[La France pourrait devenir le refuge en Europe des criminels de guerre syriens. Saisie sur le cas d’Abdulhamid C., membre des services secrets de Damas interpellé en région parisienne et mis en examen en février 2019 pour « complicité de crimes contre l’humanité », la chambre criminelle de la Cour de cassation a estimé, le 24 novembre, que les tribunaux français sont incompétents au motif que le droit syrien ne sanctionne pas spécifiquement les crimes contre l’humanité. Cet arrêt interprète de façon étroite et restrictive la loi du 9 août 2010 qui transpose le statut de Rome fondant la Cour pénale internationale (CPI) et la notion de compétence universelle dans la législation française. La France est l’un des seuls pays européens à imposer ce verrou de la « double incrimination ».]
Tribune. Les atrocités commises en Syrie depuis mars 2011 ne sont pas seulement une tragédie humaine à l’origine de souffrances indicibles pour le peuple syrien. Elles choquent profondément la conscience de l’humanité dans son ensemble et portent atteinte à ses valeurs universelles.
Une décision rendue par la Cour de cassation le 24 novembre va rendre plus difficile, voire impossible, la poursuite par les juridictions françaises de certains des crimes fondamentaux commis en Syrie et bloquer l’accès à la justice de survivants et de familles de victimes de ces crimes.
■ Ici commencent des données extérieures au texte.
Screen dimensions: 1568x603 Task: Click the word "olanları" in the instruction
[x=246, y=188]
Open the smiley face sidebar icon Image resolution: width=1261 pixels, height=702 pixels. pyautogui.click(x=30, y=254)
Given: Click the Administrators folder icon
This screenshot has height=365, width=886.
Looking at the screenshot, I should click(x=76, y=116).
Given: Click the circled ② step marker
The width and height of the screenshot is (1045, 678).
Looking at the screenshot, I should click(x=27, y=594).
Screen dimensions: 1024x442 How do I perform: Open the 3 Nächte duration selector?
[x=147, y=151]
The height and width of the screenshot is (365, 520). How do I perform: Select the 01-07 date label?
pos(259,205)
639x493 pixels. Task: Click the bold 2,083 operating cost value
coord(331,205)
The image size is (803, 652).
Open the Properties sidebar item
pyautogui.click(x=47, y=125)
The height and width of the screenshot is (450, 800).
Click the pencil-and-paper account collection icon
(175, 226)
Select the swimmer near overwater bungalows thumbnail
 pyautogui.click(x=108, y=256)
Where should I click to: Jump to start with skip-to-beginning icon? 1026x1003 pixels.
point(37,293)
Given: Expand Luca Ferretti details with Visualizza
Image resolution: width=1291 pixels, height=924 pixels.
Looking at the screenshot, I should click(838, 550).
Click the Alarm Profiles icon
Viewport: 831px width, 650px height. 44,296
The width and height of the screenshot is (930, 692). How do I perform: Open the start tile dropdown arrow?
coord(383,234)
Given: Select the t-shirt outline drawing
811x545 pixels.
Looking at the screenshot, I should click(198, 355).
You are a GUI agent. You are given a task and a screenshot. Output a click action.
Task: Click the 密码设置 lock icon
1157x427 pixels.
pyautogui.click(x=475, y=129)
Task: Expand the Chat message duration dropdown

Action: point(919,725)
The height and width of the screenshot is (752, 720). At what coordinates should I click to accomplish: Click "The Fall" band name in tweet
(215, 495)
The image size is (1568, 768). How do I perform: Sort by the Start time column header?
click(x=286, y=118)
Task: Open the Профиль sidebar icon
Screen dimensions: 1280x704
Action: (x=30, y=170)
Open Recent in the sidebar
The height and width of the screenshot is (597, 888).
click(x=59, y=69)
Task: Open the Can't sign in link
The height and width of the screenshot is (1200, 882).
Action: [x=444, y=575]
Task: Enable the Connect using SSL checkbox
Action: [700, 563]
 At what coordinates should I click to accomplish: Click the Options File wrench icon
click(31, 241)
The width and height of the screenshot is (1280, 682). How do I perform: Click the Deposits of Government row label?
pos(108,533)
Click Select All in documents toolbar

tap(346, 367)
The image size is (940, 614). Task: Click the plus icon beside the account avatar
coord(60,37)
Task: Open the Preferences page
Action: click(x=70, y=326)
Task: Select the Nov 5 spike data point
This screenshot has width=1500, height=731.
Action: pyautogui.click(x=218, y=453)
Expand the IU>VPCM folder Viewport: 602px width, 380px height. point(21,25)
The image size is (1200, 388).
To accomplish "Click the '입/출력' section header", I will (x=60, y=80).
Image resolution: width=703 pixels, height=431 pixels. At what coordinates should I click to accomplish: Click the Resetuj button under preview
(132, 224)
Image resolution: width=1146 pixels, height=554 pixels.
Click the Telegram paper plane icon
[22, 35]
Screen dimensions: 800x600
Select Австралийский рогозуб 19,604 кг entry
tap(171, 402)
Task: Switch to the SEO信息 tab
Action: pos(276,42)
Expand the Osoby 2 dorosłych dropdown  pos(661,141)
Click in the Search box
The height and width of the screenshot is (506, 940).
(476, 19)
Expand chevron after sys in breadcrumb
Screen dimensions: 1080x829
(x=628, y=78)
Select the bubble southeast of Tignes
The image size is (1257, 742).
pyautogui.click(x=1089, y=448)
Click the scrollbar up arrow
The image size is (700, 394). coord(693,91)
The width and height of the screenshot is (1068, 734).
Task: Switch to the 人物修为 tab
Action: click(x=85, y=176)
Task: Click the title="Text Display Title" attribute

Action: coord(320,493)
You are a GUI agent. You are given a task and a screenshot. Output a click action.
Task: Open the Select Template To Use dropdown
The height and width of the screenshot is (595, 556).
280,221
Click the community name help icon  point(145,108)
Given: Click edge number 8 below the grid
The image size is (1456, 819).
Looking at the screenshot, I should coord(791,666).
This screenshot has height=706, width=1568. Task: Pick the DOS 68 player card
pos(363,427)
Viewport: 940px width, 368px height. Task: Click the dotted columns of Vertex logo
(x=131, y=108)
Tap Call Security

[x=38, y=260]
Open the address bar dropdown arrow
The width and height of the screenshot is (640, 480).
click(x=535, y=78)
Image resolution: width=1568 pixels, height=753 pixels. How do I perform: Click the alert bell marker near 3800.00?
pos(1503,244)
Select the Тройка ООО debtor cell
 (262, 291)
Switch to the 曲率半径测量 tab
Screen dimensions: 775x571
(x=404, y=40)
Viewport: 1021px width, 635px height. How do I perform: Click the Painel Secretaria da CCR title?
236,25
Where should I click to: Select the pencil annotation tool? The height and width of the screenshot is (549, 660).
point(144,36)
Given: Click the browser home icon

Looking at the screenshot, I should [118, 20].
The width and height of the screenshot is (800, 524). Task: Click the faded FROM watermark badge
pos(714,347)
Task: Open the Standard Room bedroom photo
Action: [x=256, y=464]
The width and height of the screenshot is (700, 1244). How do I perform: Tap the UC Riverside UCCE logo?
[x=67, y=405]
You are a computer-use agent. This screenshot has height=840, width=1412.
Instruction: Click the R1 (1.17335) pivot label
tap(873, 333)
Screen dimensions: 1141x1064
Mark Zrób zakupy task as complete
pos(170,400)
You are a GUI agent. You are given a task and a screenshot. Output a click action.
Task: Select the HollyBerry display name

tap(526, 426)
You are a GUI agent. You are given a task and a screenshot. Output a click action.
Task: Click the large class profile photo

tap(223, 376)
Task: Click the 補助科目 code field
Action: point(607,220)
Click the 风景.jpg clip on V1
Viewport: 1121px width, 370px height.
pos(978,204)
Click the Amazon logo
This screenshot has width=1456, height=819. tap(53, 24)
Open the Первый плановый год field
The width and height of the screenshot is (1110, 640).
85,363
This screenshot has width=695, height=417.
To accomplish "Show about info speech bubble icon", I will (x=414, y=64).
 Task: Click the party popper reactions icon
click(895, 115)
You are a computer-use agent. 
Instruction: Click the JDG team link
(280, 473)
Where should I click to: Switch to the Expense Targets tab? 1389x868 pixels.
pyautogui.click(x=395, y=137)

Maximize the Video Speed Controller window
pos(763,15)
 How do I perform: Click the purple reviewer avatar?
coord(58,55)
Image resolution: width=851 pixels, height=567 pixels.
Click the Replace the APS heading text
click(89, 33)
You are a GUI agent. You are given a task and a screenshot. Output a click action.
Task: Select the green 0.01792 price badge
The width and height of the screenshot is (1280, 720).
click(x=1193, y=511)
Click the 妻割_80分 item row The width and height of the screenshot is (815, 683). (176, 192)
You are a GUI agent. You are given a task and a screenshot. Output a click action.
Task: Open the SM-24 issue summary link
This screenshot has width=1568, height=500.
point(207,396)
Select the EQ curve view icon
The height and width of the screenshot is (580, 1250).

Le gouvernement syrien a la responsabilité première d’enquêter sur les crimes de guerre, crimes contre l’humanité, le génocide commis sur son territoire, et de faire en sorte que les auteurs de ces crimes, quelles que soient leurs affiliations, soient jugés. Il ne s’engage pas sur cette voie.
De son côté, depuis l’utilisation des veto russe et chinois en 2014 bloquant le renvoi de la situation syrienne à la CPI, le Conseil de sécurité est toujours dans l’impasse.
De nombreuses enquêtes
A ce jour, des juridictions majoritairement européennes, y compris en France, sont les seuls espoirs tangibles de justice pour les survivants et les familles de victimes de ces crimes.
Elles obtiennent des résultats. Ainsi, début 2021, le tribunal allemand de Coblence a reconnu un ancien responsable du renseignement syrien, coupable de complicité de crimes contre l’humanité pour avoir arrêté des manifestants qui ont ensuite été détenus, torturés et pour certains tués dans l’une des nombreuses branches des services de renseignement syriens.
Il s’agit du premier jugement qualifiant les actions du régime syrien d’« attaque systématique contre sa population civile en vue d’éliminer les manifestations pacifiques et d’intimider la population afin d’empêcher de futures manifestations ».